TASK BRIEF =>
Recast each line of the rows below as a Markdown table with the columns "No." and "Text", numbering the lines in order and skipping blank ones. Leave the pictures out of the table.

---------- GIVEN DATA

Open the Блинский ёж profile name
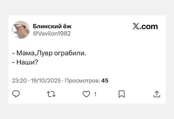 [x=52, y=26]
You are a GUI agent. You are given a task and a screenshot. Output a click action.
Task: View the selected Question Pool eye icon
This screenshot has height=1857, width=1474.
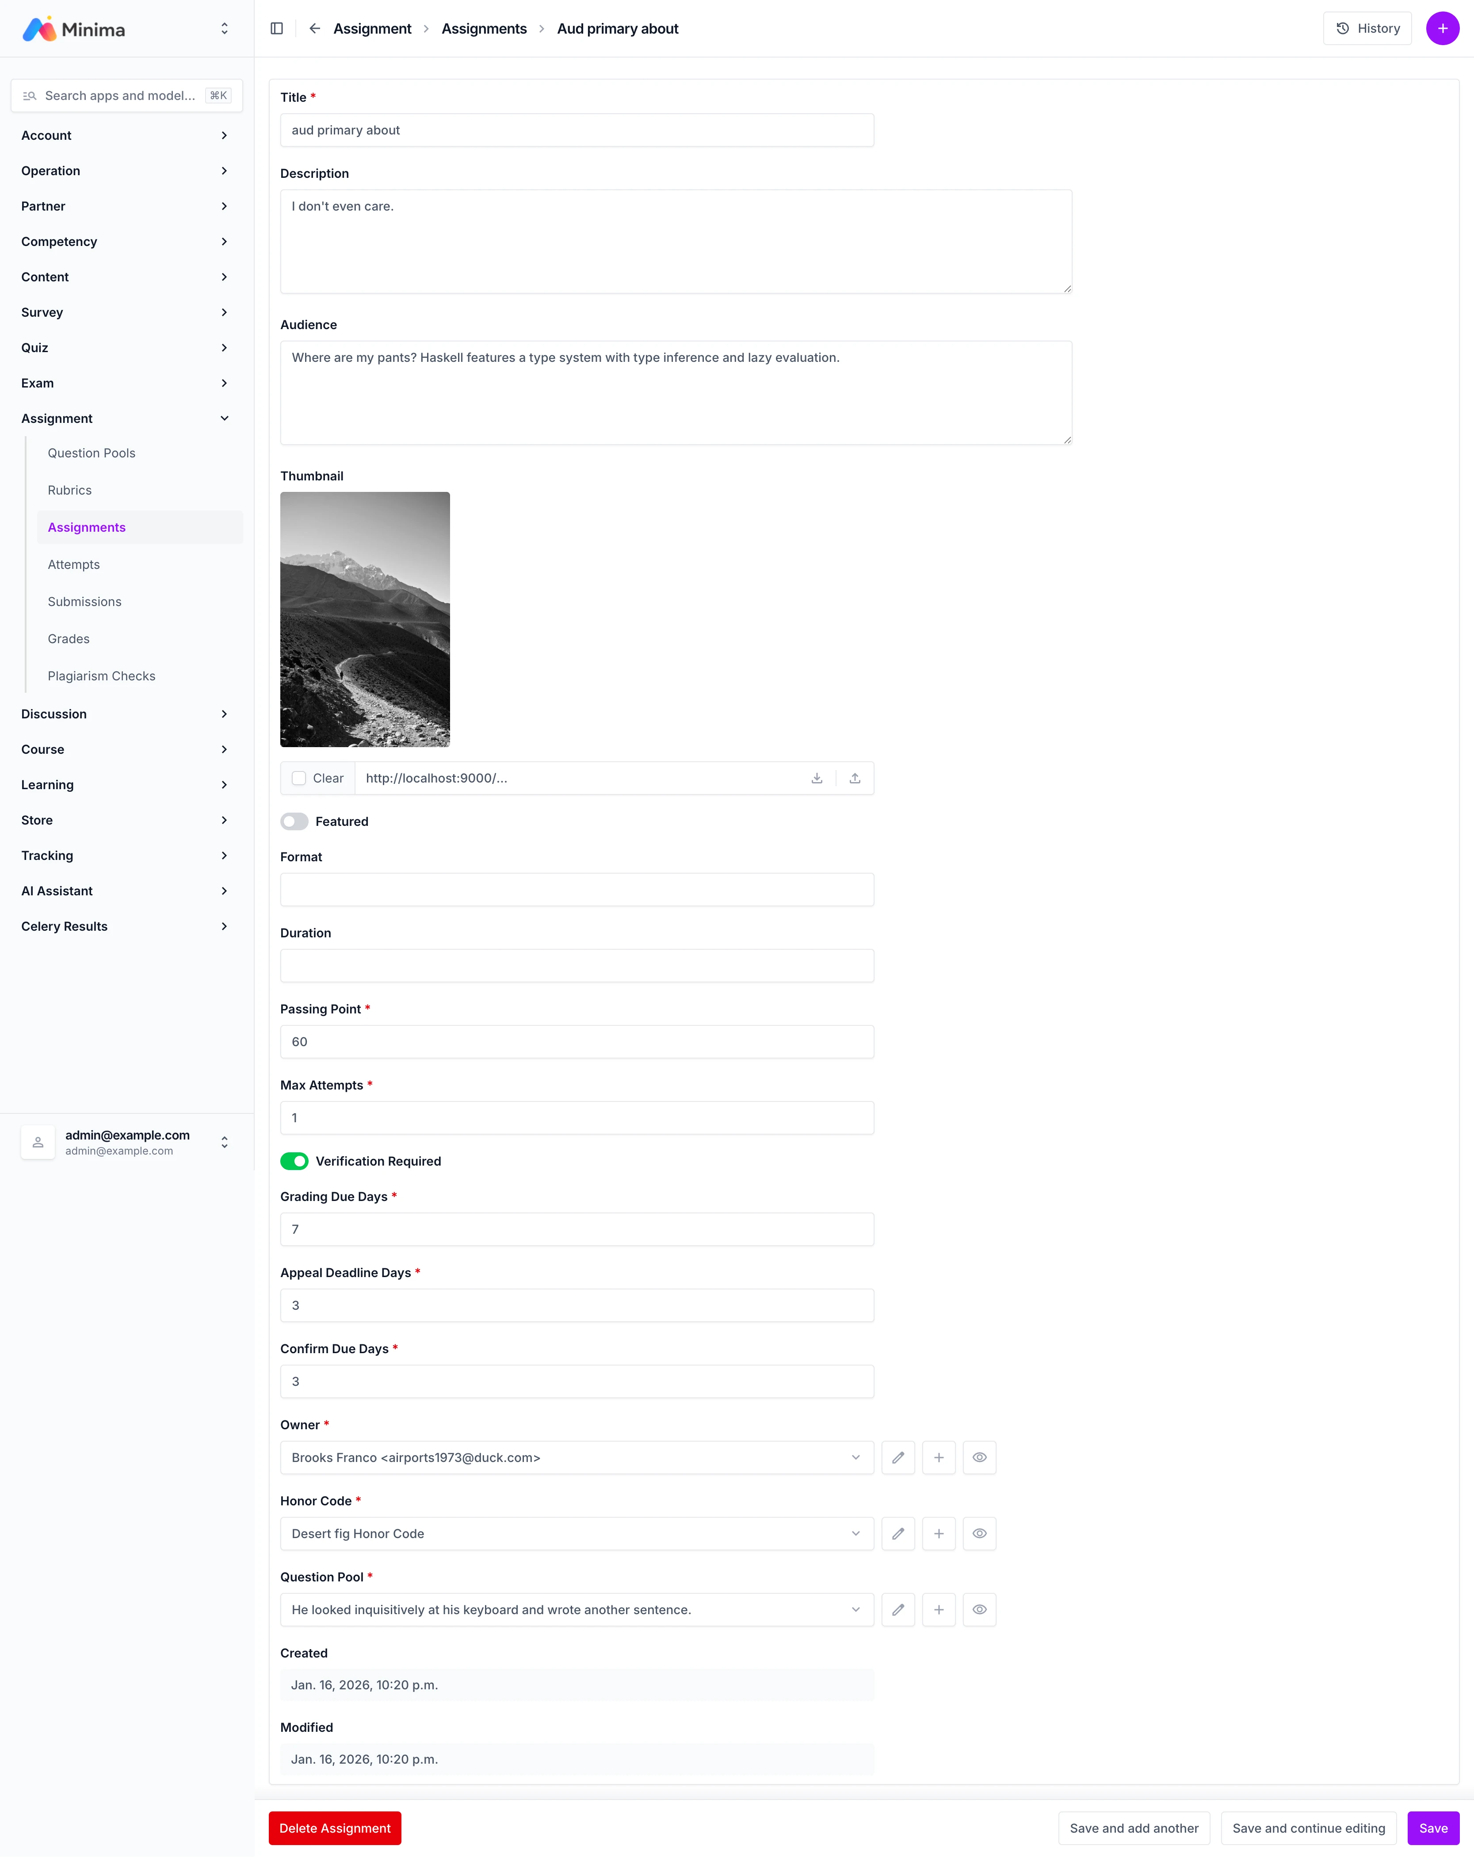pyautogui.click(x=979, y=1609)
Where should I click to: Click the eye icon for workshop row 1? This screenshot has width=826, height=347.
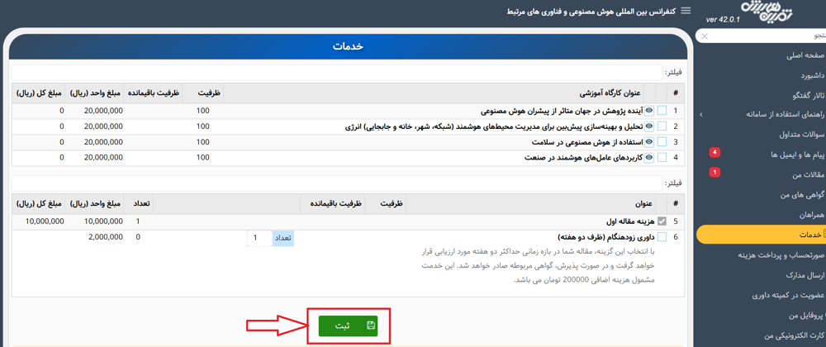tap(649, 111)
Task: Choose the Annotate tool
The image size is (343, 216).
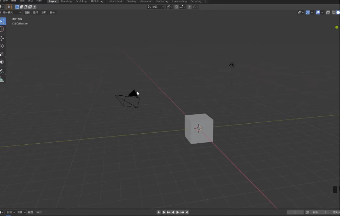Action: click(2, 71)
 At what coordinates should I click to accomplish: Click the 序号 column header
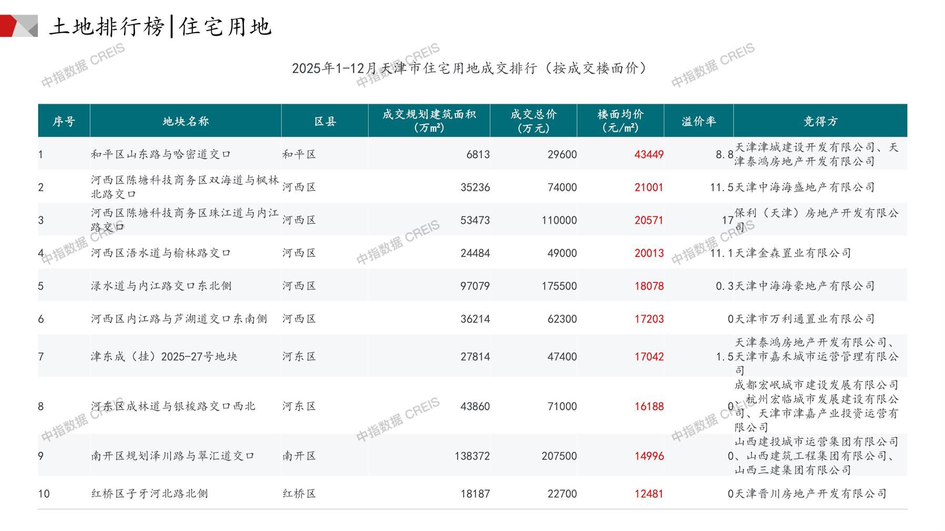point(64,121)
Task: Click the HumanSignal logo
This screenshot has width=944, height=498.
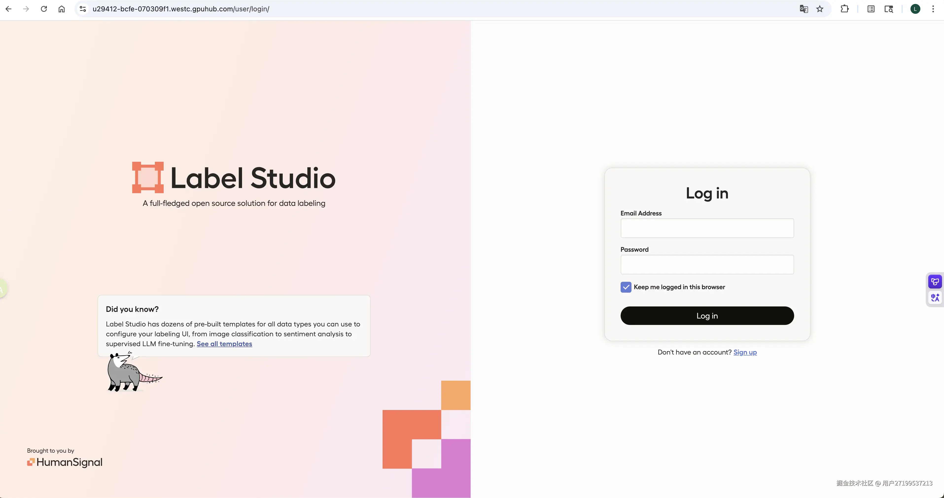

--------------------

WORKED SOLUTION =>
| No. | Text |
|---|---|
| 1 | Open the Блинский ёж profile name |
| 2 |  [x=52, y=26] |
| 3 | You are a GUI agent. You are given a task and a screenshot. Output a click action. |
| 4 | Task: View the selected Question Pool eye icon |
| 5 | This screenshot has height=1857, width=1474. |
| 6 | pyautogui.click(x=979, y=1609) |
| 7 | Where should I click to: Click the eye icon for workshop row 1? This screenshot has width=826, height=347. |
| 8 | tap(649, 111) |
| 9 | Task: Choose the Annotate tool |
| 10 | The image size is (343, 216). |
| 11 | Action: click(2, 71) |
| 12 |  At what coordinates should I click to accomplish: Click the 序号 column header |
| 13 | point(64,121) |
| 14 | Task: Click the HumanSignal logo |
| 15 | This screenshot has width=944, height=498. |